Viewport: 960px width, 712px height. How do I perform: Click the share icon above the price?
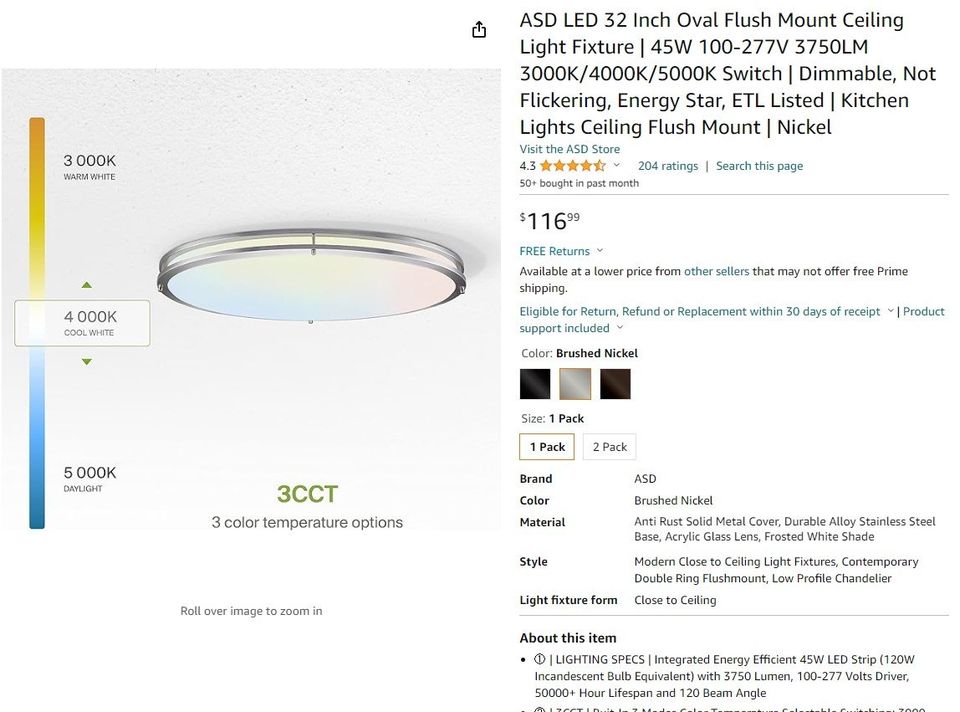(x=479, y=29)
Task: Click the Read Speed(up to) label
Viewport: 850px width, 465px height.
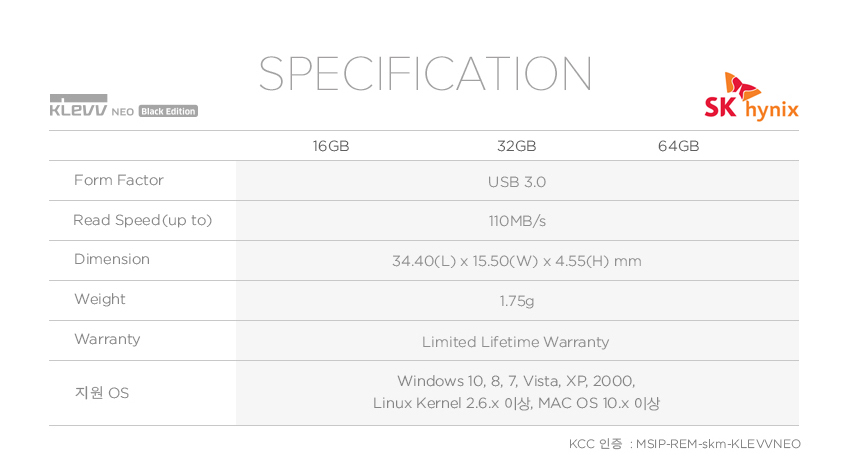Action: (x=142, y=220)
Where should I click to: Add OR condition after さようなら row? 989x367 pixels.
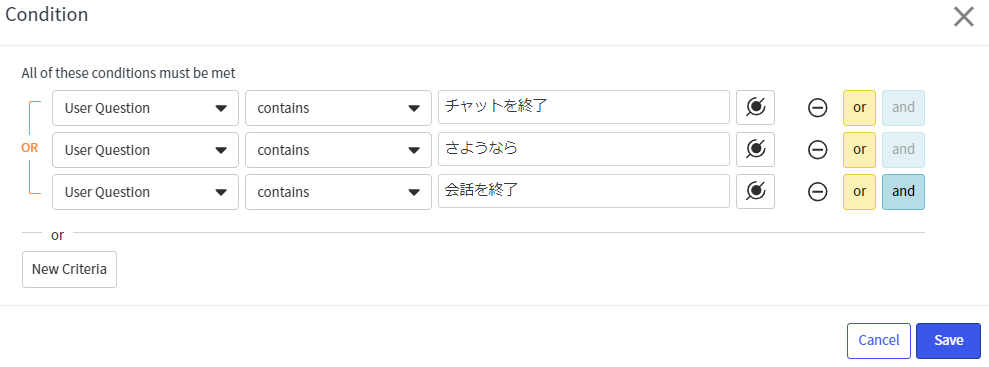[859, 149]
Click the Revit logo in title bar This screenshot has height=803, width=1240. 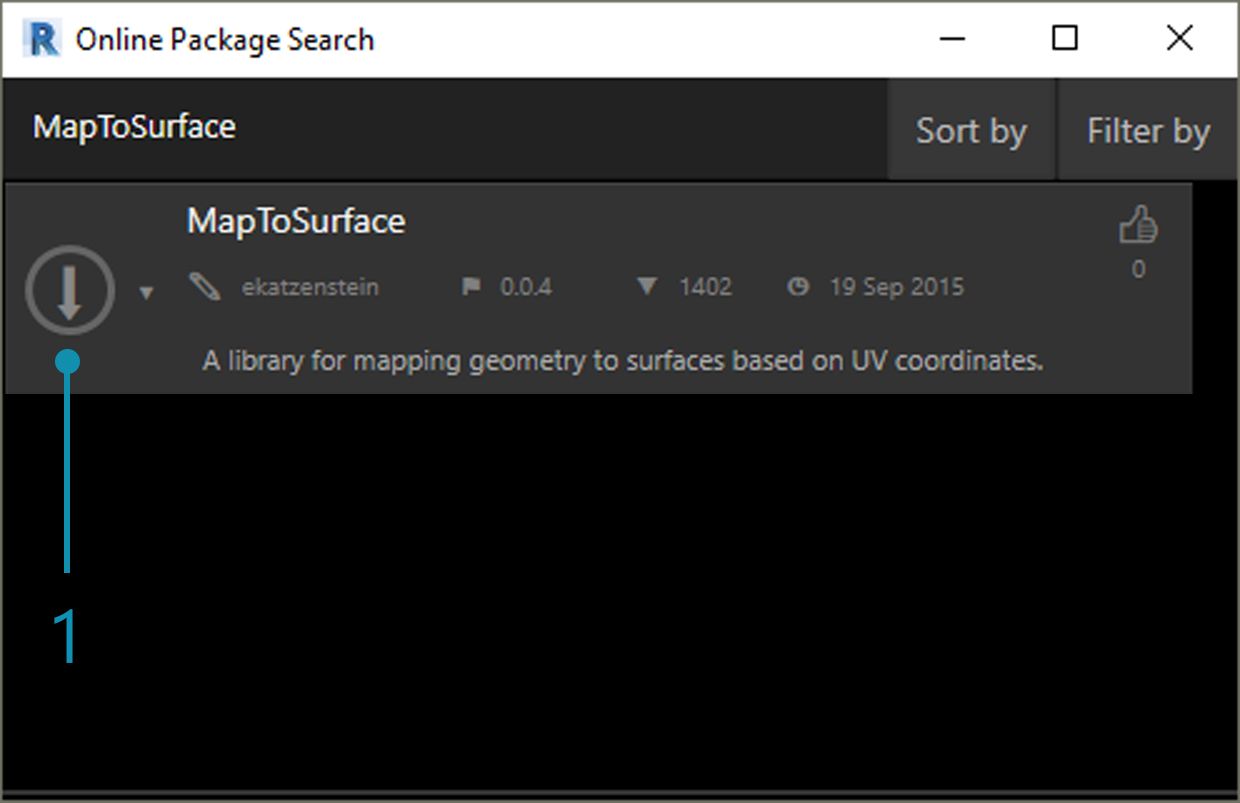point(43,40)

WHAT TO PRODUCE –
Pull out each line of the records that contains the string "Viewport".

ANSWER FOR THE TASK –
Viewport: 960px width, 712px height. How do I perform: Click the share icon above the price?
Viewport: 850px width, 465px height.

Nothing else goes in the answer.